*** Begin section ***

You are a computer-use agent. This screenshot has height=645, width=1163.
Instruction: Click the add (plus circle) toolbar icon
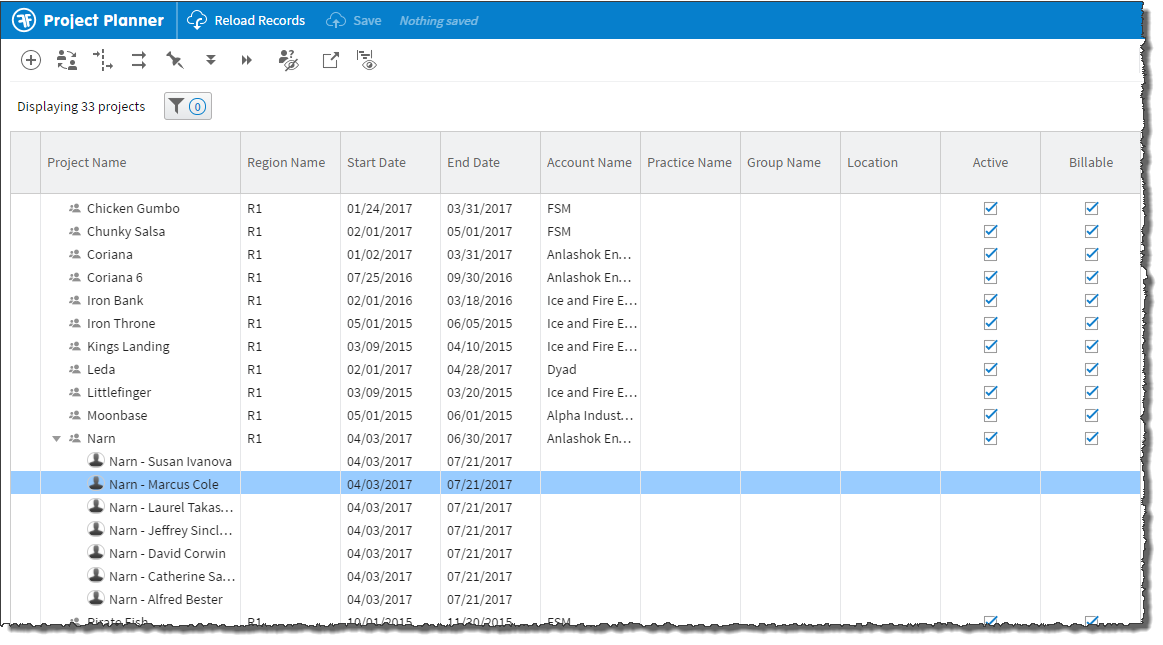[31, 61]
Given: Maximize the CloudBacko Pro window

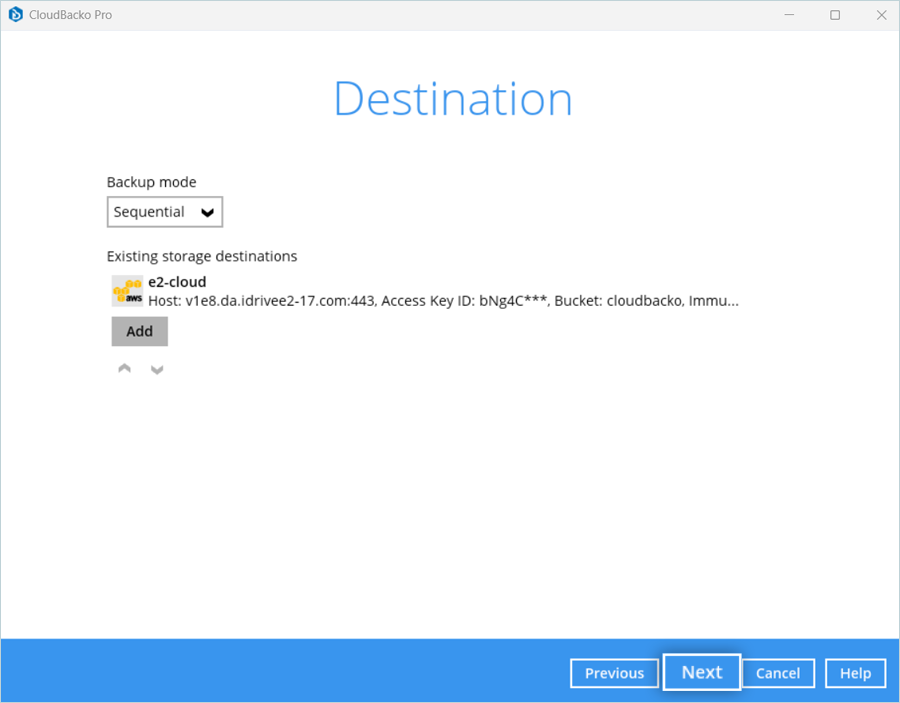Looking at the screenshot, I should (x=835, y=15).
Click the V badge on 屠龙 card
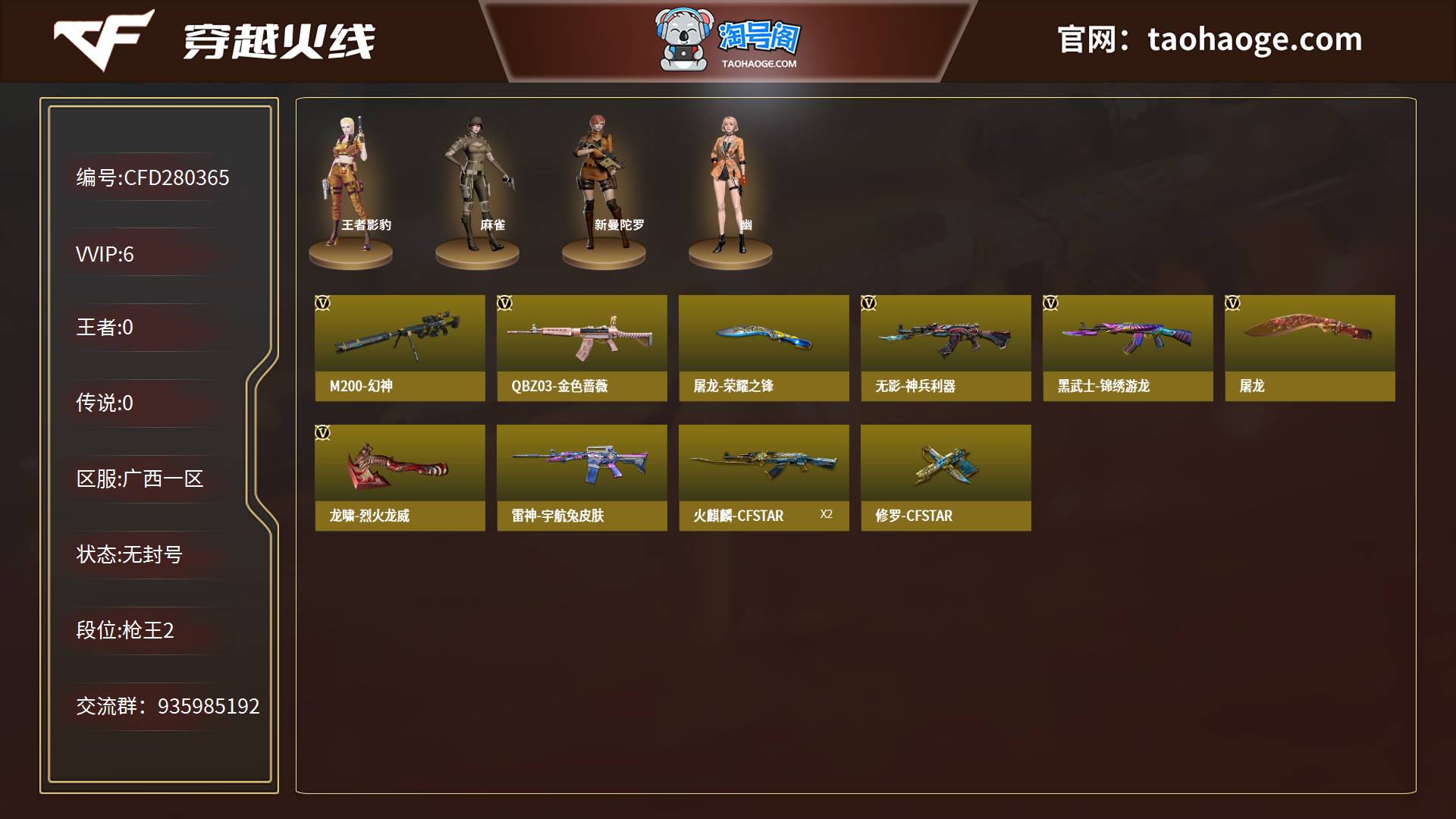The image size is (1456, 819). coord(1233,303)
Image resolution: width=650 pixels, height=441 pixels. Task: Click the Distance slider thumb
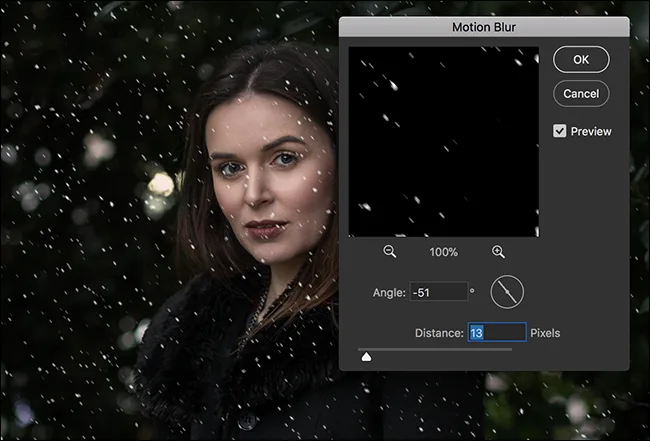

*** End section ***

_TASK_
Take each line above that holds the string "height" and copy it.

_COMPLETED EXERCISE_
You are a computer-use agent. This screenshot has height=645, width=1163.
Image resolution: width=650 pixels, height=441 pixels. Task: Click the Distance slider thumb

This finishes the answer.